Tag Archives: awesome classic short stories everyone should read

Recently, I purchased The Century’s Best Horror Fiction, a beautiful two-volume set of short horror stories, edited by John Pelan and published by Cemetery Dance Publications. I feel like something this epic deserves special treatment, and so I’m challenging myself to read one story a day for the next 100 days, posting reviews as I go.

Tonight, I read a tale chosen from the year 1901: Barry Pain’s “The Undying Thing.”

What a way to begin a collection! This story is outstanding.

I’m unfamiliar with Pain’s work, so I had to look him up. I’m not surprised at all to find that he was primarily a humorist. There are a great number of delightfully funny lines in “The Undying Thing,” despite a somber beginning, and its tone reminds me a lot of The Haunting of Hill House, where the only thing that matches the excellence of the spookiness is the wit of the characters.

“The Undying Thing” spans several generations, moving through time with beautiful ease. It’s an effortless story to read, which surprised me given its age. A family is cursed because of a choice made during a time of crisis. Lord Edric, the third baronet in the Vanquerest line, tries to rid the family of an abomination, but, as such things often do in tales like this, it is not so easily discarded.
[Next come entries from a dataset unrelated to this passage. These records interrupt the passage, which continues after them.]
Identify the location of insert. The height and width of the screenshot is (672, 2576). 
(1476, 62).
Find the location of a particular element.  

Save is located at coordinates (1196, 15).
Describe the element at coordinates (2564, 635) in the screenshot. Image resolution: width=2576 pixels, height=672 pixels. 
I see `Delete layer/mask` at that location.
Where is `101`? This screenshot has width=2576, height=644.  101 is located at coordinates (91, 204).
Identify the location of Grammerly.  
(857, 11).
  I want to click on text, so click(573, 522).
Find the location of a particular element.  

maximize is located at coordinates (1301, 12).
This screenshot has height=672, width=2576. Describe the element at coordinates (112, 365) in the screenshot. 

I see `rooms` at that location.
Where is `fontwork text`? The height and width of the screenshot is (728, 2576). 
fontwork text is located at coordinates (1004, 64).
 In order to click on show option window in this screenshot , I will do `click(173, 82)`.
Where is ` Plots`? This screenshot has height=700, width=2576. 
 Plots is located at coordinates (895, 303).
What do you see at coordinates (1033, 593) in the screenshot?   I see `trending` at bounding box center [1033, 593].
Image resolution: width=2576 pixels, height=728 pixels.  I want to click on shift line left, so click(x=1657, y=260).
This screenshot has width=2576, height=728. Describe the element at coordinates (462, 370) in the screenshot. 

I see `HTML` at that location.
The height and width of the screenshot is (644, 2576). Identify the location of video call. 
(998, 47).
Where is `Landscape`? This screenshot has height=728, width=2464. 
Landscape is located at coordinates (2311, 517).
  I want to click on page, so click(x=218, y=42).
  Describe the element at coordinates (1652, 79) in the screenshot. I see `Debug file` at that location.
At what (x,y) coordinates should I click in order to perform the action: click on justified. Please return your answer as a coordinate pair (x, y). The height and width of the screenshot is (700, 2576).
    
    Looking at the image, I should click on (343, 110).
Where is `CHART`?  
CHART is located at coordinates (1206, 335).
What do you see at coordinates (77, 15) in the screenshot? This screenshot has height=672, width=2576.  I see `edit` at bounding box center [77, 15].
For decades, it haunts the village, until it becomes local folklore to be considered over drinks at the local bar.

Pain creates well-rounded characters in precious little time, and they’re all quite likable. Even the biggest curmudgeon at the bar has a few admirable qualities and is given a moment to shine. While the end may seem somewhat rote and the sum total somewhat ordinary at this late date, the execution of it is damn near perfect.

Giving this story 4/5 for being classic horror, really well told.